Well, I have an amazing story to tell you. One with bumps and bruises and everything in between. This story is mine. A story of scars and bruises, joy and sadness, and a fight that never ended.

It all started on my first day of school. No one talked to me, no one said “hi.” I sat alone at lunch and played alone on the playground. People bullied me and called me names. They called me fat and ugly. I always came home crying.


Finally, someone talked to me. Her name was Mackenzie. She was my best friend, a sister. But, she was like the ocean. She came and went as she pleased. I was like the sand. I always stayed by her side. I was a loyal and trustworthy friend. So was she… for a while.


Then, as we got older, she started to drift from me. She started to hang out with different people, different crowds. Everyone loved her, and no one even knew I existed. But, fortunately for me, she always came back. She always said she was sorry and I always forgave her.

Then came second grade. Still, I was bullied. I was called names and gossiped about. They didn’t even know me. Rumors were spread, and it only got worse from there. I cried at school, I cried at home. Sometimes I was sad for no reason. Symptoms of depression started to form.


Third and fourth grade were the same.


Let’s skip up to fifth grade, 2015. I was still sitting alone, playing alone, and crying everyday. It was that year when I was starting to seriously think about hurting myself. I even thought about suicide. Then, I was diagnosed with major depressive disorder.


I started to take anti-depressants but they didn’t help much. I was still depressed everyday. I locked myself in my room and cried. I cried during the day, and cried myself to sleep some nights. That only made the depression worse.


It became deeper and deeper throughout time.


The next year was middle school. At the beginning of the year, I was still always alone. Then some of my old friends started to talk to me again! I sat with them at lunch and even had some classes with them!
Then, I made new friends! My current best friend and sister, Lisa, invited me to stay the night at her house! Things were going well for me! I learned to love school and all it had to offer. But, unfortunately, there were still people who bullied me. That triggered my depression.

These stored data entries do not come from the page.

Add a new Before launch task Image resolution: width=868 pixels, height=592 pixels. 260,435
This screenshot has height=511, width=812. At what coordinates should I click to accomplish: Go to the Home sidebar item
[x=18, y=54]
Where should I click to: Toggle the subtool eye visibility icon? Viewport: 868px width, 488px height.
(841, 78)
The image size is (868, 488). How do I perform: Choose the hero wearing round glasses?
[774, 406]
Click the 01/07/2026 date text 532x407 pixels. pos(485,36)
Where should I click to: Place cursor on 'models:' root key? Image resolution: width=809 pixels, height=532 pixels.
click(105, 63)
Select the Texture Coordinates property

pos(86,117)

In seventh grade, I knew who to sit with and hang out with. But, that’s when I started to turn on myself. Even though I had great friends who told me I was smart and beautiful and to ignore the bullies, I still listened and started to think they were right.


I started to cut. I was deep in depression. I thought about suicide and even researched it. One day, I took the blade from a pencil sharpener. I locked the door to my bathroom and I cut and cut deep. I didn’t mean to. But I hoped I didn’t make it. I cried on the bathroom floor and bled. I wanted to die. It was one of the scariest moments of my entire life!

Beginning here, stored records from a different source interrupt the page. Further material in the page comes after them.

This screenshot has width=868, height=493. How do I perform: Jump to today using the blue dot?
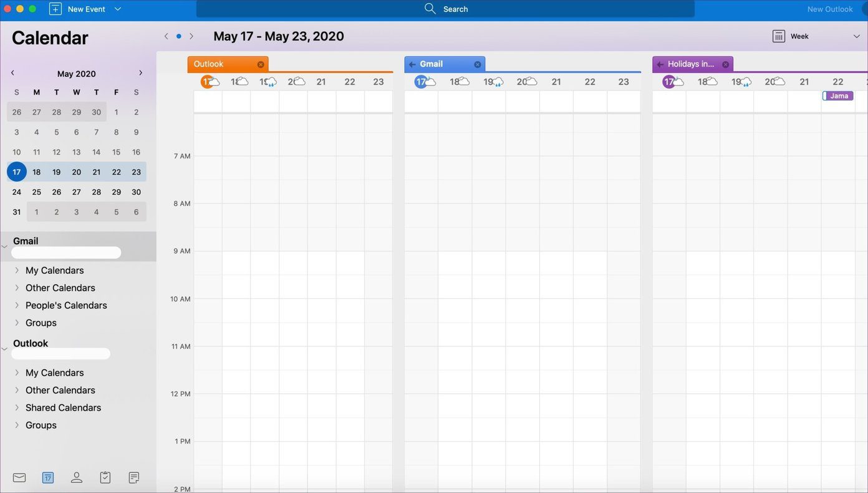pos(178,36)
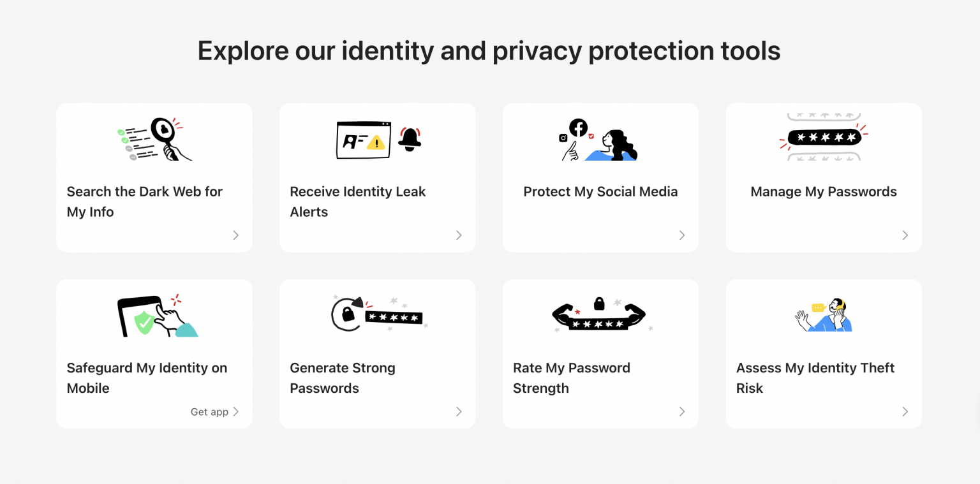Click the identity leak alert bell icon

click(409, 138)
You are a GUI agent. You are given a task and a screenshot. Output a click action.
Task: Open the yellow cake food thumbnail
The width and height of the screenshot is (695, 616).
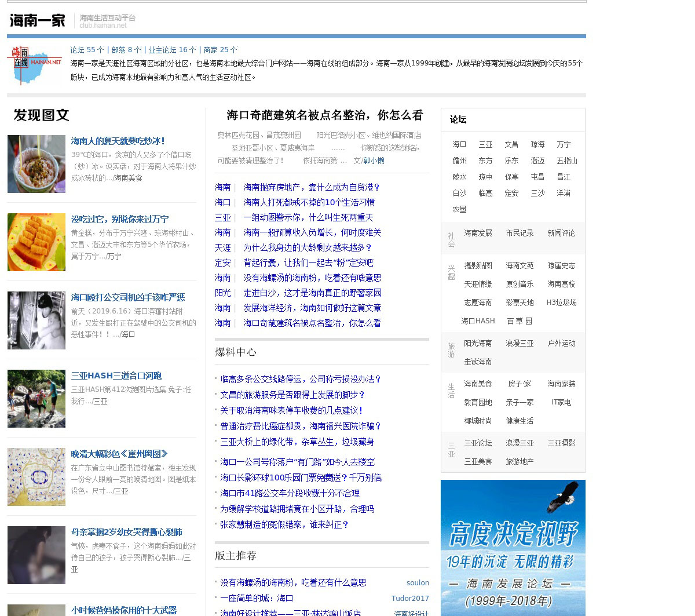coord(36,242)
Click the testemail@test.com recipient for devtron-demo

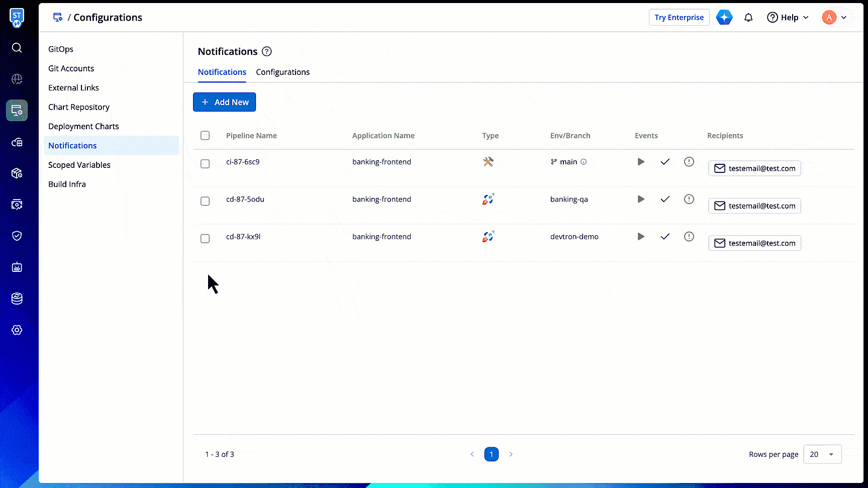coord(754,243)
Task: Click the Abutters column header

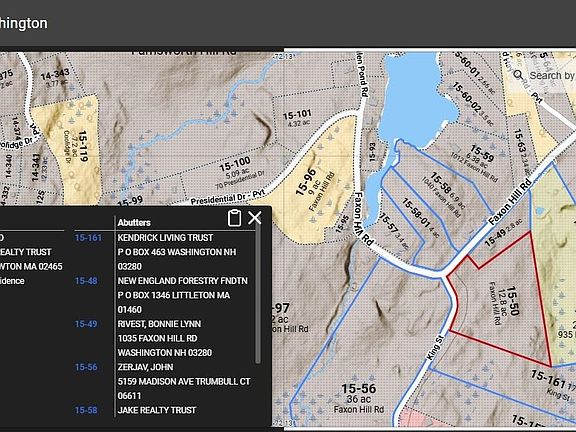Action: point(134,223)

That year, my mind was twisted and warped with all I had been through. I made bad decisions and got in trouble a lot. I hoped this feeling would go away but it never did.

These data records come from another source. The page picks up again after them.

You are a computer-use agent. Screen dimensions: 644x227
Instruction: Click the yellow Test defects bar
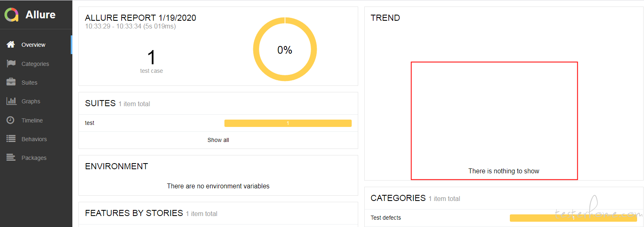[x=573, y=218]
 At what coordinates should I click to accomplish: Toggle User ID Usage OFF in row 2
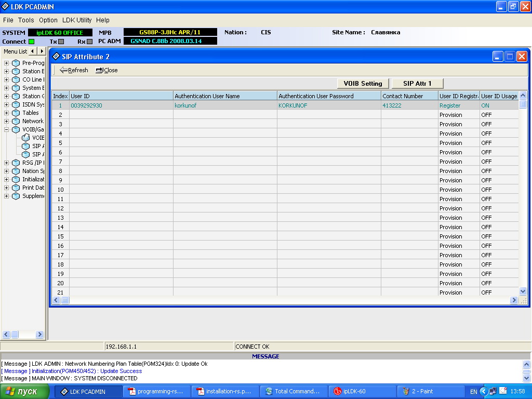point(498,115)

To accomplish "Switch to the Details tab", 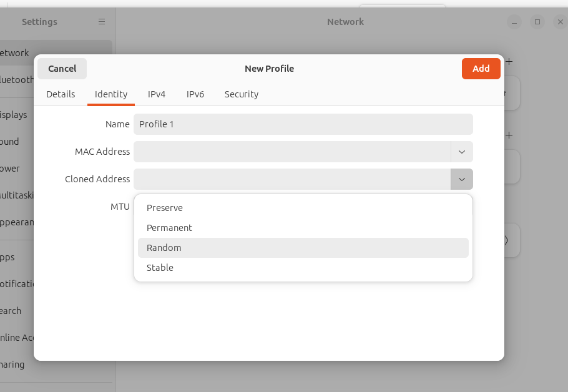I will pos(61,94).
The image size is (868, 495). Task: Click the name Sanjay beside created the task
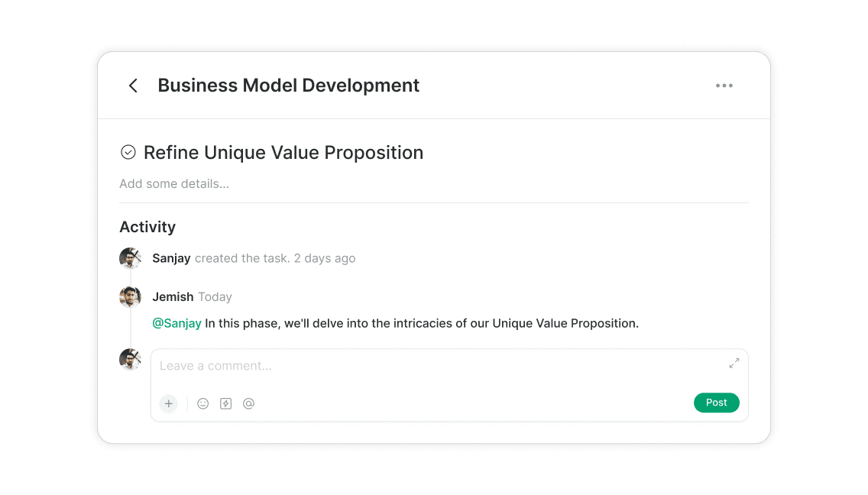coord(171,258)
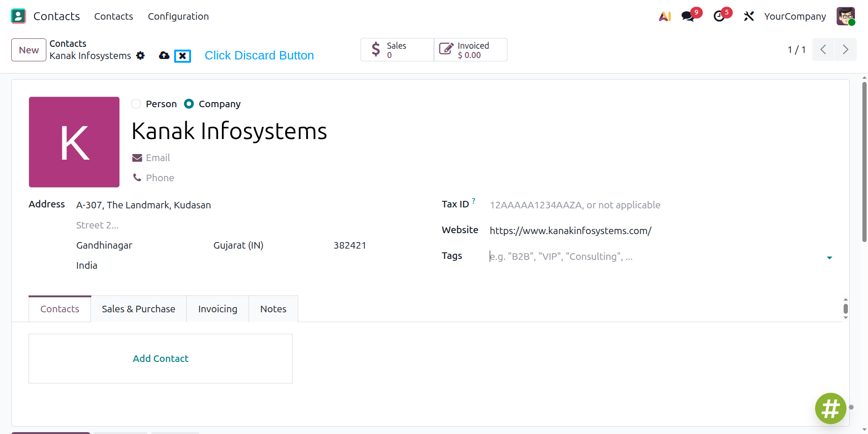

Then came eighth grade. That’s this year. This year I am homeschooled. It has made my depression better but a new type has formed, Loneliness. I am lonely and miss my friends.


I still think about going back to school. Even though I know it’s not good for me, I still want to. Next year, I will be a freshman. I want to be in school for that. I want to be in school for all of it.


But I am still here and alive. I know I have it better than I realize and I feel much better than I did all those years ago.


I’m not saying my depression is gone. It is still here and trying to bring me down. How am I still here, you ask? I am still here because I fought. I fought a fight that never ended. I still fight that same fight everyday.


So here’s to all of us that hurt, all of us that struggle, and all of us that want to give up. I have one word for you, DON’T. Don't give up, don't stop fighting, and don't stop believing you can win.


This story is true, every word. This story will never end. It will continue until the end of time. But I will never stop fighting the fight. The fight that never ended.


The author's comments:

This story is true. I have been struggling with depression all my life. This is a very serious topic and for anyone to talk about it is very brave!